Detective Mike Logan (Chris Noth), the handsome hothead of the early seasons of Law & Order; Detective Bobby Goren (Vincent D'Onofrio), the psychological marvel who makes Law & Order: Criminal Intent so much more than a spin-off series; The Wire's Detective Jimmy McNulty, a slutty alcoholic pushing every major drug case forward in spite of his bosses’ orders; and John Thaw’s turn as Inspector Morse, the grumpy, crush-prone sophisticate in the British series of the same name--what do all these fantastically flawed policemen have in common? They don't hold a candle to Detective Chief Inspector John Luther, the inimitable Übermensch brought to life by Idris Elba in the BBC series Luther. DCI Luther gives us something we've never seen before, probably something we'll never see again: A sexy, thoughtful hammer of justice, a perfect hero for how greatly we respect and how intensely we long for his happiness. Add that to the fact that it feels like nothing could ever hope to end him, and we put more faith in him than any other TV cop because we can depend not only on his eventual success, but his eventual survival. He will always be around in the end, to live, to feel, to care and, most importantly for him, to fix things.

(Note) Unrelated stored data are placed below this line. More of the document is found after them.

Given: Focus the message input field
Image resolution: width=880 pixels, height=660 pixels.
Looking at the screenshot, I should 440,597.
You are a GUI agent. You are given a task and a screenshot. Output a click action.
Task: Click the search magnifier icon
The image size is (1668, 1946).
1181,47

The song in the title sequence begins, “Love is like a sin,” with mysterious, romantic strains simultaneously conveying melancholy and levity in the background. This singer and her song recall scenes of seduction, not violent crime. Deep red, cartoonish drops of blood appear on the title cards as collages of cityscapes appear one square at a time behind dark and beautiful portraits of a thoughtful Luther. Already, we can tell this show is insanely alluring. So is Idris Elba... so he most certainly is.

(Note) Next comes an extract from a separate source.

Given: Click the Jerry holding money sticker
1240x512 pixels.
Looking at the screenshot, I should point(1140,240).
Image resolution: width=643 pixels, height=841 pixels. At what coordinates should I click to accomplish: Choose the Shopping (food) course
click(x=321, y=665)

His beautifully complex Luther is by no means the show's only three-dimensional character. The fiercely loyal Detective Sergeant Ripley (Warren Brown), a worthy partner in his talent for detective work, is a man dedicated to the purest purpose of the police force: To set wrongs aright. He does all he can to protect Luther when he breaks protocol because he recognizes Luther's incisive genius and knows to trust Luther’s morality without needing to know all his secrets. Ripley elevates himself from the role of a typical good-natured sidekick in his willingness to play dirty and his rare professional compatibility with Luther. Then there is Alice (Ruth Wilson), the matricidal-patricidal killer in the series' first murder case who becomes an unusually intense and profound antagonist-turned-asset. She scares the hell out of Luther's estranged wife Zoe and her new boyfriend Mark (a scrawny, effete and truly pathetic replacement for Luther) solely for the purpose of repairing the broken marriage that torments Luther more than any unavenged murder. She eventually focuses her pathological ruthlessness exclusively at Luther's foes once she befriends the DCI. Alice is neither a distraction nor an annoyingly hopeful love interest for Luther, but rather a very complicated evil genius with a totally believable soft spot for him.
“Might wanna keep your hands in your pockets,” Luther cautions Ripley upon arrival at their first crime scene, “Reduces the temptation to touch anything.” We understand that he wants so badly to touch the site himself, to really inspect it, to exist in the place where the victim's life ended, as if the answer to the mystery haunted the crime scene like a ghost. He's the kind of smart, special person you really believe should get to break protocol in order to find his criminals and quietly rip them apart in the interrogation room. Though his wife remains an unsolvable mystery to him, Luther, more than any other detective, understands the iniquitous and deceitful. Surveying a crime scene, he frequently announces, “It’s not right,” indicating just how clearly he sees through the way each criminal wants himself and his crime to look.
At its core, this show is an investigation of justice v. the law. And like the DCI himself, Luther comes down firmly, unequivocally, dare I say sexily on the side of justice.